I don't actually know how long I've been making the parts for my CNC conversion job.  I find my earliest post was in June of last year.   Figuring a start date is complicated by the fact that I started out doing what the originator calls Phase 1; the simplest conversion that just puts motor mounts and stepper motors on the existing lead screws.  I switched over to the more complex phase 3 this past April.  I have posts from last September about working on parts.  Those parts took a long time to make because it was while I was still working and only had a few hours a week to spend at the machines.  I had virtually completed all of the metal pieces for phase 1, before deciding to switch over to his Phase 3 approach.  This uses ballscrews, and called for almost all new hardware.  Only one piece I had made for phase 1, the Z-axis motor mount, will be used as made.  Four of the threaded standoffs I made can be used after I shortened them 1/4". 

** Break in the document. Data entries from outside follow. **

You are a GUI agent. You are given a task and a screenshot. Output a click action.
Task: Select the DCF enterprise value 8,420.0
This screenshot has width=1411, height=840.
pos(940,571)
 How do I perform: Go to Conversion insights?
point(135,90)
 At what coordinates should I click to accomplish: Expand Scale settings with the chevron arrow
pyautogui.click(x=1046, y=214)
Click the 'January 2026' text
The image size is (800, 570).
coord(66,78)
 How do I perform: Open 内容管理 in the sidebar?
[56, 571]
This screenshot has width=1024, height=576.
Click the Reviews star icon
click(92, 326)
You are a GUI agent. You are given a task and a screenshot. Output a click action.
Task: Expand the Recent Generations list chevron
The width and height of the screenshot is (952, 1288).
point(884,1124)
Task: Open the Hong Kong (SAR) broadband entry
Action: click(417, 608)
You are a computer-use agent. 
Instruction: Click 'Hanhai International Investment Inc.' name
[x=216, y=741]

Based on all of that, it's pretty fair to say I started making parts in early April.  This weekend I finished making parts, when I completed the two piece X-axis end cap I've been working on for several days.  I posted about it last week when I completed most of the work (except for cutting the tapered outline).
The tapers are cut upside down.  Basically laid out like this
When the entire piece is tilted at the 16 degree angle like that, and you make a straight cut on the mill, you cut the taper onto the piece.  As you can see, I marked (messily) with a Sharpie and then cut the bulk of the metal off with my bandsaw, just using the milling machine to trim to the final lines.   (That black plastic clamp with the orange jaws on the end cap was just there to keep the angle indicator from sliding down the edge.  Not part of the setup.)  Two 16 degree tapers and two 45 degree tapers.  The actual cutting took almost no time.

So now that I'm done making parts, now what?  Now it's time to take apart the milling machine and start putting the pieces in place.  Before I do that, I'm going to paint the parts that will be visible to the user when the job is finished.  I spent most of the afternoon wet sanding aluminum pieces in preparation for painting.  I have one of the old "ray gun" powder coating guns from Sears.  Seems to still work, although it hasn't been in use in a long time.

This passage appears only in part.